Kedua, apakah doktrin mazhab, nonmazhab, salafiyah, dan yang sejenis itu tidak perlu kita masukkan saja ke dalam museum sejarah, sebuah gerakan dekonstruksi sekaligus rekonstruksi perlu dilakukan terhadap semua paham keagamaan kita yang ternyata sudah tidak shalih lagi untuk memecahkan masalah-masalah kemanusiaan yang semakin ruwet dari hari ke hari. Otokritik ini sangat diperlukan, sebab jika tidak abad-abad yang akan datang boleh jadi masih akan dikuasai oleh kekuatan sekularisme-ateistik, di mana gagasan besar tentang Tuhan akan tetap saja tertindas oleh gelombang modernitas yang antikeadilan. Jika umat Islam tetap saja berkutat dalam paham keagamaannya seperti selama ini, apakah kita yakin bahwa masa depan akan berpihak kepada Islam? Gagasan semacam ini telah mulai saya komunikasikan dengan beberapa pemikir muda Muhammadiyah dan NU untuk dipertimbangkan. Ketiga, Muhammadiyah dan NU tidak lain dari hasil sejarah yang kelahirannya dipengaruhi oleh lingkungan zaman tertentu yang kemudian menampakkan diri dalam sikap-sikap teologis-filosofis dan fiqhiyah yang dianut para pengikutnya. Semua hasil pemikiran, atau katakan kerja ijtihad, adalah time-bound (terikat oleh waktu). Dalam perspektif ini, tidak satu pun hasil pemikiran manusia yang bersifat final, termasuk pemikiran keagamaannya. Bagi seorang beriman, yang final adalah kebenaran wahyu, tetapi tafsiran terhadap wahyu itu selamanya nisbi. Di sinilah berlakunya ketegangan antara unsur kemutlakan dan unsur kenisbian yang memaksa kita untuk senantiasa membuka ruang untuk berdialog dalam upaya mencari ajaran yang paling mendekati kebenaran.

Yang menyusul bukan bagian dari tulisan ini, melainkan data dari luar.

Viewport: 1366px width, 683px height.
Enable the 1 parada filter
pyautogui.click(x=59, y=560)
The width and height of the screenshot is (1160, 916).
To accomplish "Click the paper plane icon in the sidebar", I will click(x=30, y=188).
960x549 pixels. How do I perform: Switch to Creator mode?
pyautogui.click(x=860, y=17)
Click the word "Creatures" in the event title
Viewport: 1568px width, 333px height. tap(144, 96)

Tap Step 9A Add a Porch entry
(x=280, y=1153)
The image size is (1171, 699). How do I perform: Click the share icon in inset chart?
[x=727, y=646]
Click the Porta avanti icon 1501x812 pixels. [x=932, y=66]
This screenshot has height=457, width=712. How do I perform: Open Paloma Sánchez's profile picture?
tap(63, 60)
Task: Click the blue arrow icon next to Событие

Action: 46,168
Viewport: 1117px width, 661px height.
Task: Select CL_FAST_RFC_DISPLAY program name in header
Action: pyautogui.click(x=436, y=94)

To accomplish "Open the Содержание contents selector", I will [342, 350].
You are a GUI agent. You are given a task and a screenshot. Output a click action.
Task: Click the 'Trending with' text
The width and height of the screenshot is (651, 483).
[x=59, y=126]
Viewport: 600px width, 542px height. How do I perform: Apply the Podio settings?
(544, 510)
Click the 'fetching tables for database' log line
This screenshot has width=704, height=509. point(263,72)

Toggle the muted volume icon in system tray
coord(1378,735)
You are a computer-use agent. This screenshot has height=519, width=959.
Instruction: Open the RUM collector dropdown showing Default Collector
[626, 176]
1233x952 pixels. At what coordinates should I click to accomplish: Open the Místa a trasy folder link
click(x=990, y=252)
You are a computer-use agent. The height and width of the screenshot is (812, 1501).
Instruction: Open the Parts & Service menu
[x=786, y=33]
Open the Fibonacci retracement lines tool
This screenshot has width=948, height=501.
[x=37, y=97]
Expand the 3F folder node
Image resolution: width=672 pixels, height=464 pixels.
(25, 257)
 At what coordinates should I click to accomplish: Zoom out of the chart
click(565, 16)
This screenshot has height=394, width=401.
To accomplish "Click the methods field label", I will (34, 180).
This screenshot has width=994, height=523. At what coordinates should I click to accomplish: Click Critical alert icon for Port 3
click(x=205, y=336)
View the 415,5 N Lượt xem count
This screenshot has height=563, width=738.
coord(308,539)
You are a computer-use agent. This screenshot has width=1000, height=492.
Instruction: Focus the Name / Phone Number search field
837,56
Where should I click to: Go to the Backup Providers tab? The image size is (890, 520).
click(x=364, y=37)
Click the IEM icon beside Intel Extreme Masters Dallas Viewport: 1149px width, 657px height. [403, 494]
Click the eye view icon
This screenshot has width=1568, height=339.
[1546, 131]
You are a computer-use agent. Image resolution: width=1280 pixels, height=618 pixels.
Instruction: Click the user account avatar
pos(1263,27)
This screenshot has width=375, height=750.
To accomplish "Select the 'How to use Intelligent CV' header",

Muhammadiyah dan NU harus bersikap rendah hati untuk tidak memutlakkan paham keagamaan yang telah mereka pegang selama ini. Perkara khilafiyah yang kadang-kadang masih marak di akar rumput, perlu disikapi dengan kearifan tingkat tinggi. Energi umat jangan sampai terkuras oleh masalah-masalah kecil itu, sehingga mata kita buta untuk melihat persoalan-persoalan besar yang menjadi misi utama Islam: Rahmat bagi alam semesta.

Jika saya membaca peta Muhammadiyah dan NU, semata-mata karena itu yang terdekat dengan kita, dan keduanya dikenal sebagai dua sayap yang menampilkan ummatan wasathan (komunitas tengah) yang tidak mau terjebak oleh segala bentuk ekstremitas. Bila dikaitkan dengan wajah dunia Islam secara keseluruhan yang masih kusut-masai, kepeloporan Muhammadiyah-NU sebagai kekuatan yang antiekstremitas, maka tidak tertutup kemungkinan bahwa umat Islam di bagian-bagian lain dunia akan mendapat ilham dari apa yang telah dan akan ditunjukkan oleh keduanya.

Saya berharap tenaga-tenaga pemikir yang serius dari kedua sayap ini agar membaca sebanyak-banyaknya dengan daya kritikal yang prima karya-karya pemikiran Islam kontemporer untuk dijadikan bahan pertimbangan untuk kepentingan kita di Indonesia. Tanpa kesediaan untuk berubah ke arah sikap yang lebih cerdas dan terbuka, saya khawatir Islam di Indonesia hanyalah sebuah gumpalan asap (ungkapan Iqbal) yang gampang terseret oleh berbagai kepentingan duniawi yang bermutu rendah.